Problems
A – Summarize the bike forum thread in three sentences.
B – Reproduce the part of the bike forum thread from "## Devastazione (Dec" up to and including "(Aug 8, 2010)".
━━ Quoted passage
If you have to ask .... You want a Roubaix.


----------



## EWT (Jul 3, 2011)

I tried both and liked both. The Tarmac was more responsive, and the Roubaix rode significantly better. I got the Roubaix and couldn't be happier. The ride on bad pavement and chipseal makes riding on those surfaces a lot more enjoyable. My only issue was the length of the head tube and resulting handlebar height, which was fixed with an upside down 17 degree stem and 3T Rotundo bars.


----------



## cmschmie (Apr 20, 2012)

Since I need 10 posts to post links  (I guess it's to keep spammers at bay)

Google:
"Red Kite Prayer Tarmac Roubaix"
A story will pop up called "The Crucible". Good read.


----------



## Devastazione (Dec 8, 2011)

I notice that when it comes to Tarmac the "more aggressive position" seems to be the main issue. I mean,don't a couple of spacers under the stem would do the trick ? I'm just saying it and that's what I'll do in first place ( getting a Tarmac early 2013 ). I'm actually very curious,I can't belive the two bikes are so different. Loving my Roubaix but I don't think it's the Zertz smoothing out all that of a rough terrain. And we have a LOT of that back here. About the more nervous and responsive way the Tarmac should have well more power to that,actually I'm planning to build up a front sus mtb as I'm missing way too much that long gone nervous feel and climbing power. And that "oh sh.. " feeling on the downhill....:thumbsup:


----------



## Dunbar (Aug 8, 2010)

Devastazione said:


> I notice that when it comes to Tarmac the "more aggressive position" seems to be the main issue. I mean,don't a couple of spacers under the stem would do the trick ?
━━━━
━━ Source material
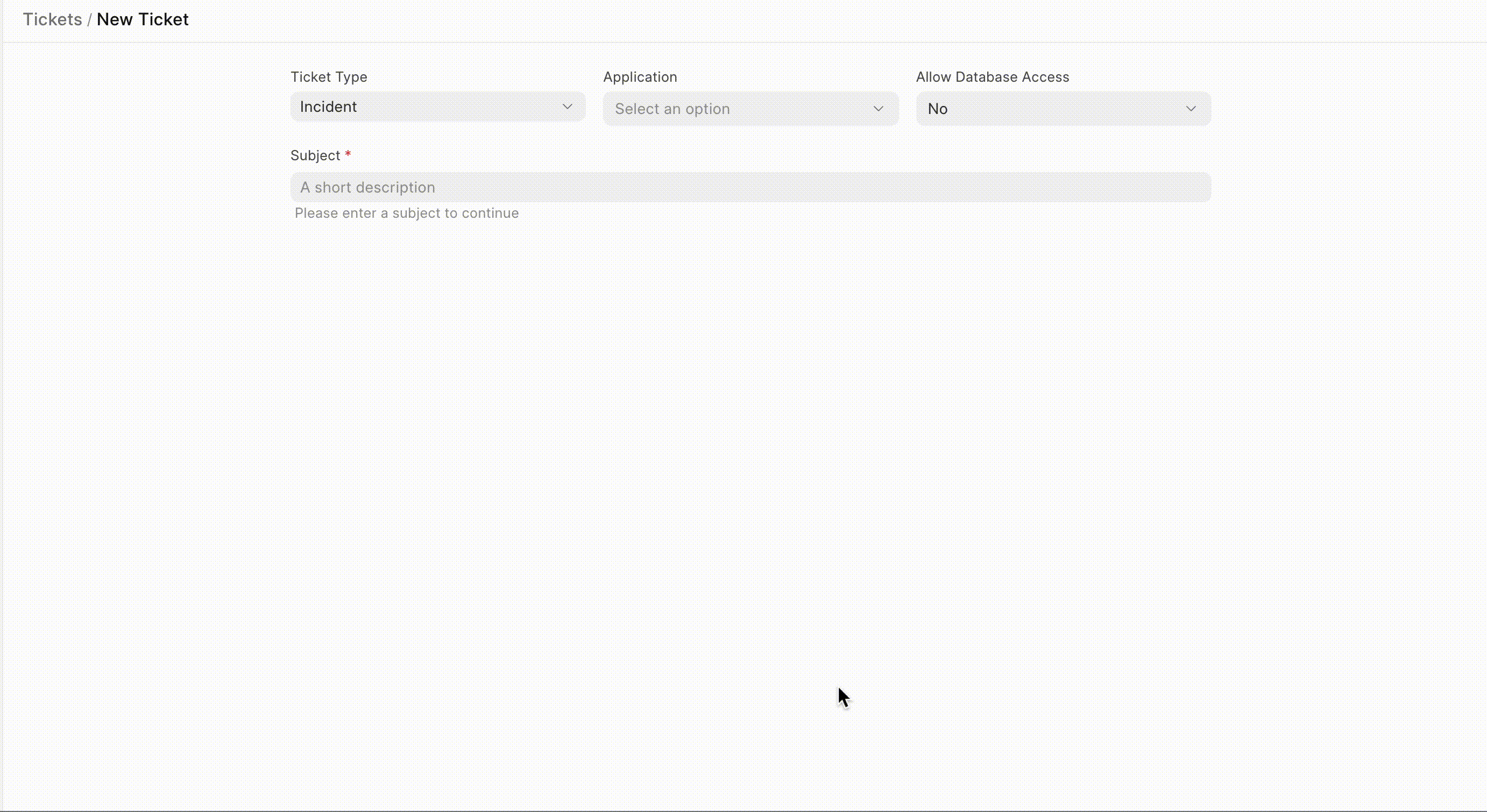
Task: Click the Subject field label
Action: click(315, 155)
━━━━
Answers for the exercise
A – One rider tried both the Tarmac and the Roubaix, found the Tarmac more responsive but the Roubaix much smoother, and bought the Roubaix, fixing its handlebar height with an upside-down 17 degree stem and 3T Rotundo bars. Another poster suggests searching "Red Kite Prayer Tarmac Roubaix" to find a story called "The Crucible." A Roubaix owner planning to get a Tarmac in early 2013 asks whether a couple of spacers under the stem would solve the Tarmac's more aggressive position.

B –
## Devastazione (Dec 8, 2011)

I notice that when it comes to Tarmac the "more aggressive position" seems to be the main issue. I mean,don't a couple of spacers under the stem would do the trick ? I'm just saying it and that's what I'll do in first place ( getting a Tarmac early 2013 ). I'm actually very curious,I can't belive the two bikes are so different. Loving my Roubaix but I don't think it's the Zertz smoothing out all that of a rough terrain. And we have a LOT of that back here. About the more nervous and responsive way the Tarmac should have well more power to that,actually I'm planning to build up a front sus mtb as I'm missing way too much that long gone nervous feel and climbing power. And that "oh sh.. " feeling on the downhill....:thumbsup:


----------



## Dunbar (Aug 8, 2010)